That's why it is usually better to read JSON documents directly into application data structures.
Reading JSONs from and writing to application data structures
This approach is already described in posts about StAX parser and Streaming Writer. In these posts we made monolith functions to read and write these data structures. Let's write it here another way:
// First we define application data formats and method of JSON handling:
class Point{
x = 0.0;
y = 0.0;
readField(f str, json Parser) this { // This function handles a single field from JSON
f=="x" ? x := json.getNum(0.0) :
f=="y" ? y := json.getNum(0.0)
}
writeFields(j(str)Writer) { // This function writes all fields to JSON
j("x").num(x);
j("y").num(y)
}
}
class Polygon {
name = "";
points = Array(Point);
isActive = false;
readField(f str, json Parser) this {
f=="active" ? isActive := json.getBool(false) :
f=="name" ? name := json.getStr("") :
f=="points" ? json.getArr\points.append(Point)-> json.getObj`f _.readField(f, json);
}
writeFields(j(str)Writer) {
j("name").str(name);
j("active").bool(isActive);
j("points").arr\points.each`pt _.obj\pt.writeFields(_);
}
}
// Second, add handling of arrays of Polygons:
fn readPolygonsFromJson(data str) Array(Polygon) {
Array(Polygon).{
json = Parser.init(data);
json.getArr\_.append(Polygon)-> json.getObj `f _.readField(f, json);
json.success() : log("parsing error {json.getErrorMessage()}")
}
}
fn writePolygonsToJson(data Array(Polygon)) str {
Writer.useSpaces(1).arr {
data.each `poly _.obj\poly.writeFields(_)
}.toStr()
}
Having these application data formats readers and writers we can make our task as simple as:
xInputJson->readPolygonsFromJson(_).{
_.each\_.points.each {
_.x += _.y;
_.y *= 100.0
}
}->writePolygonsToJson(_)->log(_)
This approach has multiple advantages:
- It strictly checks input data against input schema defined in
read
methods. And we can encapsulate in these methods all input versions and variations. - It produces JSON in the exact schema defined in
write
methods. - There is no "garbage-in garbage-out" as in the DOM approach. All data exceeding application schema is filtered out. It doesn't occupy imemory, it doesn't consume CPU, It doesn't poison the output.

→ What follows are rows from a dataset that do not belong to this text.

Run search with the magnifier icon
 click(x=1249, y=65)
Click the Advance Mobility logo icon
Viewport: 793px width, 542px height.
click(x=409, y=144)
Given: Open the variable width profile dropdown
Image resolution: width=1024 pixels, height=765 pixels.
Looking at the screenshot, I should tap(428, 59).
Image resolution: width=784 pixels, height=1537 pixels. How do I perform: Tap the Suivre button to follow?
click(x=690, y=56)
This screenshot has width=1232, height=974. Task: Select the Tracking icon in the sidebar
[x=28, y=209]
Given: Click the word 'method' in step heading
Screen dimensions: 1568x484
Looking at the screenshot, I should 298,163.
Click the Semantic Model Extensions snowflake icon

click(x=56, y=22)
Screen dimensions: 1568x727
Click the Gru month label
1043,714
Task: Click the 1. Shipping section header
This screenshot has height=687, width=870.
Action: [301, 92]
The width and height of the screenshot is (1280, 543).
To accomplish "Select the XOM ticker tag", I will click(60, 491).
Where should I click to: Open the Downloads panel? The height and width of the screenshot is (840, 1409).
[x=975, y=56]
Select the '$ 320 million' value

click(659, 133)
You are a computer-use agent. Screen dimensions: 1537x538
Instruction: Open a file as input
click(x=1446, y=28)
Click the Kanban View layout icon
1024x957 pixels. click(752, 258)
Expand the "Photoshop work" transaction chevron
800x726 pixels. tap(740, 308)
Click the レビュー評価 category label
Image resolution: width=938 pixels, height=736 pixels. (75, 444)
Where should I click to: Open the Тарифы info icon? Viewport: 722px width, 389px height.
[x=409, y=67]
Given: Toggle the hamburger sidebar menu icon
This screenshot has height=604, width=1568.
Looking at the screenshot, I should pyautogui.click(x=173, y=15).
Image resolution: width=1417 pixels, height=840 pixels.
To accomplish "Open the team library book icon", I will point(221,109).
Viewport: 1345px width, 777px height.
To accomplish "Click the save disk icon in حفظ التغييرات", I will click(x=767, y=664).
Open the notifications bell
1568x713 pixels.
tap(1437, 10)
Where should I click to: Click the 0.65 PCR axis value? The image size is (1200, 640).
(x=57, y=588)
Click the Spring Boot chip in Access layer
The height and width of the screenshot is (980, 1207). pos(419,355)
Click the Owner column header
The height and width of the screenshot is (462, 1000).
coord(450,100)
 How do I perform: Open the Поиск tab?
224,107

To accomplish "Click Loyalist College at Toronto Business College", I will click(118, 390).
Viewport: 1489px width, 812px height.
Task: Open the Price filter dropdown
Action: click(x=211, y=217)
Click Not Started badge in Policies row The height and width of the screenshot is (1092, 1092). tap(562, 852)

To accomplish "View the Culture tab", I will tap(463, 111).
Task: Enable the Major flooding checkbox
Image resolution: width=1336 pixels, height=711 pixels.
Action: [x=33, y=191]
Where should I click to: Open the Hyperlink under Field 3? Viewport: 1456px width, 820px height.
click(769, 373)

- All data structures in this approach are native data structure and not string-to-node hash maps. It's much more efficient.
At the same time this approach has two disadvantages:
- Much more code.
- We still, as in the DOM approach, allocate all data structures in memory at once.
Processing JSON in a streaming manner
There is a third way. Our reader and parser are combinable, so we can create a streaming processing function:
fn process(inText str) str {
in = Parser.init(inText);
out = Writer.useSpaces(2).arr\in.getArr\_.obj\in.getObj`f (
f=="name" ? _(f).str(in.getStr("")) :
f=="active" ? _(f).bool(in.getBool(false)) :
f=="points" ? _(f).arr\in.getArr\_.obj {
x=0.0;
y=0.0;
in.getObj`f (
f=="x" ? x:=in.getNum(0.0):
f=="y" ? y:=in.getNum(0.0));
_("x").num(x + y);
_("y").num(y * 100.0)
});
out.toStr()
}
log(process(xInputJson))
//or more fancy way:
xInputJson->process(_)->log(_)
- In line 3 we:
- Create and tune-up a
Writer
instance. - Then we write an array (
.arr
). - And fill it by iterating by array items fetched from the input JSON parser (
in.getArr
). - And for each fetched array item we write an object (
_.obj
) - And fill it with fields fetched from the input JSON (
in.getObj
)
- Create and tune-up a
- Lines 4 and 5 replicate
name
andactive
scalar fields, forcing their data to bestring
andbool
respectively. - Line 6 replicates the field
points
containing an array, and like the line 3 we create an array and fill it with content of the input array, but this time we don't replicate fields 1-to-1. Instead we:- accumulate fields in local variables (lines 9, 10, 11),
- and fill the output object with transformed fields.
This approach has a number of advantages:
- No garbage, all data gets filtered and checked against schema.
- Absolutely no build-up of allocations in memory. All data gets processed in streaming mode.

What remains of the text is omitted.